-- Exercise requirements --
Look at the entries below and reproduce them exactly.

** Data for this task follows **

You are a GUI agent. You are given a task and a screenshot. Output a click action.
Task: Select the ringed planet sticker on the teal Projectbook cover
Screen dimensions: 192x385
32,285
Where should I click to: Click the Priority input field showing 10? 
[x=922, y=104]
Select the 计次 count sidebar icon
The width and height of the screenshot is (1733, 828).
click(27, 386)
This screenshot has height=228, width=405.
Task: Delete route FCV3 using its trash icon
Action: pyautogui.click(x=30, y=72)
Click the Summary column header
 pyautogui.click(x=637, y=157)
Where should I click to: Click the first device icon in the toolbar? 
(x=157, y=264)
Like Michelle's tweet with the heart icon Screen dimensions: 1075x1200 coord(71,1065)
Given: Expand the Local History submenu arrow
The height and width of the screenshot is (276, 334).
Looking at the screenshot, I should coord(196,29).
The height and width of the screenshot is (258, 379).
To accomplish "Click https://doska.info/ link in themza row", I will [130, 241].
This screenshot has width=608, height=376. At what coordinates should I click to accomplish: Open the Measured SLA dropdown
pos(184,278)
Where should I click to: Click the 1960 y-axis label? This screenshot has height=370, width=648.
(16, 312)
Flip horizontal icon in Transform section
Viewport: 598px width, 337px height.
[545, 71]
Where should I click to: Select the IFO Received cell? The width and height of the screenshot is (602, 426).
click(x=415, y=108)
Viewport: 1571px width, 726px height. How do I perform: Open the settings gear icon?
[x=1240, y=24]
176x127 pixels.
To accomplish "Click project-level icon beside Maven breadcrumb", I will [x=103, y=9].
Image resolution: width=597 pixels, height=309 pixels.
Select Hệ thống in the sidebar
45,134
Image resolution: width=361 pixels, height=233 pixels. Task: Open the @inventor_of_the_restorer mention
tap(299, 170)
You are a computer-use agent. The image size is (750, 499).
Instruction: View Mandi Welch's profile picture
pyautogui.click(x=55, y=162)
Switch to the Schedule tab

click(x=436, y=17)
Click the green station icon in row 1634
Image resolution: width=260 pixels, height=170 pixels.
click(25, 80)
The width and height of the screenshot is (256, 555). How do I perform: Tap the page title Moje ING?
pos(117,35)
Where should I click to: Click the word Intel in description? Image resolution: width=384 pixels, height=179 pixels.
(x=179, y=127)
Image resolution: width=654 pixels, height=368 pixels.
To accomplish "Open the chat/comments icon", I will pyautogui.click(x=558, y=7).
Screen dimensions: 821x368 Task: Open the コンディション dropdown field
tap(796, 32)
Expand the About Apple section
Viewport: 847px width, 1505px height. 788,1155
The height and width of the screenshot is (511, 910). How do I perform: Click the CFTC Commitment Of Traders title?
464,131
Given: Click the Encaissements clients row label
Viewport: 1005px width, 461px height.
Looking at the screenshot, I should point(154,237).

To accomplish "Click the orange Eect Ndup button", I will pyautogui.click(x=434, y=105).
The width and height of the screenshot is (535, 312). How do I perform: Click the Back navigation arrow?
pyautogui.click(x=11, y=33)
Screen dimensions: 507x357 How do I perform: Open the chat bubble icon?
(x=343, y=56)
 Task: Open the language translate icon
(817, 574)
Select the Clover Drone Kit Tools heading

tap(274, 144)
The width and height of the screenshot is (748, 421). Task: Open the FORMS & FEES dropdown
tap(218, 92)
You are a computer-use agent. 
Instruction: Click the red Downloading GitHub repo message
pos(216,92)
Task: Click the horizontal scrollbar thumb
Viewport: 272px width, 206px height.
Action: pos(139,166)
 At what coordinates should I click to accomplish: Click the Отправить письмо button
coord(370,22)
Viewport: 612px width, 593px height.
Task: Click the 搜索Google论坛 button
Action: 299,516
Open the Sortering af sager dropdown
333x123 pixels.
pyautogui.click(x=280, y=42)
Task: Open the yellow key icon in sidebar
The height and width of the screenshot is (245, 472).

** End of Data for this task **

-- Solution for this exercise --
You are a GUI agent. You are given a task and a screenshot. Output a click action.
Task: Select the ringed planet sticker on the teal Projectbook cover
Screen dimensions: 192x385
32,285
Where should I click to: Click the Priority input field showing 10? 
[x=922, y=104]
Select the 计次 count sidebar icon
The width and height of the screenshot is (1733, 828).
click(27, 386)
This screenshot has height=228, width=405.
Task: Delete route FCV3 using its trash icon
Action: pyautogui.click(x=30, y=72)
Click the Summary column header
 pyautogui.click(x=637, y=157)
Where should I click to: Click the first device icon in the toolbar? 
(x=157, y=264)
Like Michelle's tweet with the heart icon Screen dimensions: 1075x1200 coord(71,1065)
Given: Expand the Local History submenu arrow
The height and width of the screenshot is (276, 334).
Looking at the screenshot, I should coord(196,29).
The height and width of the screenshot is (258, 379).
To accomplish "Click https://doska.info/ link in themza row", I will [130, 241].
This screenshot has width=608, height=376. At what coordinates should I click to accomplish: Open the Measured SLA dropdown
pos(184,278)
Where should I click to: Click the 1960 y-axis label? This screenshot has height=370, width=648.
(16, 312)
Flip horizontal icon in Transform section
Viewport: 598px width, 337px height.
[545, 71]
Where should I click to: Select the IFO Received cell? The width and height of the screenshot is (602, 426).
click(x=415, y=108)
Viewport: 1571px width, 726px height. How do I perform: Open the settings gear icon?
[x=1240, y=24]
176x127 pixels.
To accomplish "Click project-level icon beside Maven breadcrumb", I will [x=103, y=9].
Image resolution: width=597 pixels, height=309 pixels.
Select Hệ thống in the sidebar
45,134
Image resolution: width=361 pixels, height=233 pixels. Task: Open the @inventor_of_the_restorer mention
tap(299, 170)
You are a computer-use agent. The image size is (750, 499).
Instruction: View Mandi Welch's profile picture
pyautogui.click(x=55, y=162)
Switch to the Schedule tab

click(x=436, y=17)
Click the green station icon in row 1634
Image resolution: width=260 pixels, height=170 pixels.
click(25, 80)
The width and height of the screenshot is (256, 555). How do I perform: Tap the page title Moje ING?
pos(117,35)
Where should I click to: Click the word Intel in description? Image resolution: width=384 pixels, height=179 pixels.
(x=179, y=127)
Image resolution: width=654 pixels, height=368 pixels.
To accomplish "Open the chat/comments icon", I will pyautogui.click(x=558, y=7).
Screen dimensions: 821x368 Task: Open the コンディション dropdown field
tap(796, 32)
Expand the About Apple section
Viewport: 847px width, 1505px height. 788,1155
The height and width of the screenshot is (511, 910). How do I perform: Click the CFTC Commitment Of Traders title?
464,131
Given: Click the Encaissements clients row label
Viewport: 1005px width, 461px height.
Looking at the screenshot, I should point(154,237).

To accomplish "Click the orange Eect Ndup button", I will pyautogui.click(x=434, y=105).
The width and height of the screenshot is (535, 312). How do I perform: Click the Back navigation arrow?
pyautogui.click(x=11, y=33)
Screen dimensions: 507x357 How do I perform: Open the chat bubble icon?
(x=343, y=56)
 Task: Open the language translate icon
(817, 574)
Select the Clover Drone Kit Tools heading

tap(274, 144)
The width and height of the screenshot is (748, 421). Task: Open the FORMS & FEES dropdown
tap(218, 92)
You are a computer-use agent. 
Instruction: Click the red Downloading GitHub repo message
pos(216,92)
Task: Click the horizontal scrollbar thumb
Viewport: 272px width, 206px height.
Action: pos(139,166)
 At what coordinates should I click to accomplish: Click the Отправить письмо button
coord(370,22)
Viewport: 612px width, 593px height.
Task: Click the 搜索Google论坛 button
Action: 299,516
Open the Sortering af sager dropdown
333x123 pixels.
pyautogui.click(x=280, y=42)
Task: Open the yellow key icon in sidebar
The height and width of the screenshot is (245, 472).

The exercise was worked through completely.